Kemarin anak-anak minta sate, sejujurnya aku juga belum tahu harganya berapa, tapi pas mereka pulang kok cuma ada lontong. Katanya beli sate, tapi kok lontong disausin. Aku terheran dong.
Pas datang, aku langsung keluar membelikan mereka lagi sate.
"Bang, sate. Berapa, Bang?" tanyaku dengan sopan.
"Maribu dapat empat, Mbak." Yo alah aku kok baru paham.
"Oalah, aku nggak tahu. Tadi anakku minta sate aku kasih enemribu, eh dia pulang bawa lontong doang."

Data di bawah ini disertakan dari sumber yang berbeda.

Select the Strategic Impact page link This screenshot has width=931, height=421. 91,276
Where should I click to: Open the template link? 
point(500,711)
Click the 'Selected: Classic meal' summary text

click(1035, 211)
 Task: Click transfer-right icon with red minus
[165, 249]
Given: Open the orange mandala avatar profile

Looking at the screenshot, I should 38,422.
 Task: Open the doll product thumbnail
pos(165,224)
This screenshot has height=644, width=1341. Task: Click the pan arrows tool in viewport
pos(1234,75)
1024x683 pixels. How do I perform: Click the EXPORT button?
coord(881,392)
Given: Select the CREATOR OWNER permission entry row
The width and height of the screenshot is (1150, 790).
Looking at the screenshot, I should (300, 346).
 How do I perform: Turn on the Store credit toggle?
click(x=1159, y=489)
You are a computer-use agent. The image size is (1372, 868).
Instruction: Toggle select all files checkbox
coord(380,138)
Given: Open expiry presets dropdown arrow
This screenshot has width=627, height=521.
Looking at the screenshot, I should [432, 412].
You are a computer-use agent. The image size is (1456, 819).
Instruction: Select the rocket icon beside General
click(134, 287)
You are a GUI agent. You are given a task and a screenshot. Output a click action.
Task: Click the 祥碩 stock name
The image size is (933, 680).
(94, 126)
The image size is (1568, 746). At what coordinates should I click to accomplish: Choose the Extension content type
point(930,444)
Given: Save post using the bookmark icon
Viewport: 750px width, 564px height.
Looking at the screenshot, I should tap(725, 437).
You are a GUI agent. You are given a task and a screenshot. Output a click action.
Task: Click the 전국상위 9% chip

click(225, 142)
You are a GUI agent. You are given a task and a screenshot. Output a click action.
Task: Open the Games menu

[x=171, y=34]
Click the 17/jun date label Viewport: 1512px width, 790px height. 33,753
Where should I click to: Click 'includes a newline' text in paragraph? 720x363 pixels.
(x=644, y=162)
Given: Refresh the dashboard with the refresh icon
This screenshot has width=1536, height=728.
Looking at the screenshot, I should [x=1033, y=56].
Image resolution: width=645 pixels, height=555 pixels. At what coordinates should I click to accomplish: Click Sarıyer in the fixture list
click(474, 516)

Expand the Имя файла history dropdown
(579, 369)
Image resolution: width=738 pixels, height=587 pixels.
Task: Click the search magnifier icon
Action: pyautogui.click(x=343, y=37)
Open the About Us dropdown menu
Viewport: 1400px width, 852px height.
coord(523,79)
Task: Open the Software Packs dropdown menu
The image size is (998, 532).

"Iya, Mbak. Kalau dua ribu emang lontong doang. Nggak pakai sate."
"Oalah gitu."
"Jadi, ini berapa, Mbak?"
"15 rebu jadi 3 ya, Bang."
"Oke."
Begitulah anak-anak kalau minta uang buat beli sate, tapi yang datang malah lontong. Dalam hati kecilku kok ngenes men anakku. Padahal sejatinya aku nggak tahu harga-harganya.
Sampai di rumah terus pada dimakan. The End.
Aku nggak tahu kemarin ada kejadian apa, hari ini pun masih sama nggak ada yang benar-benar spesial.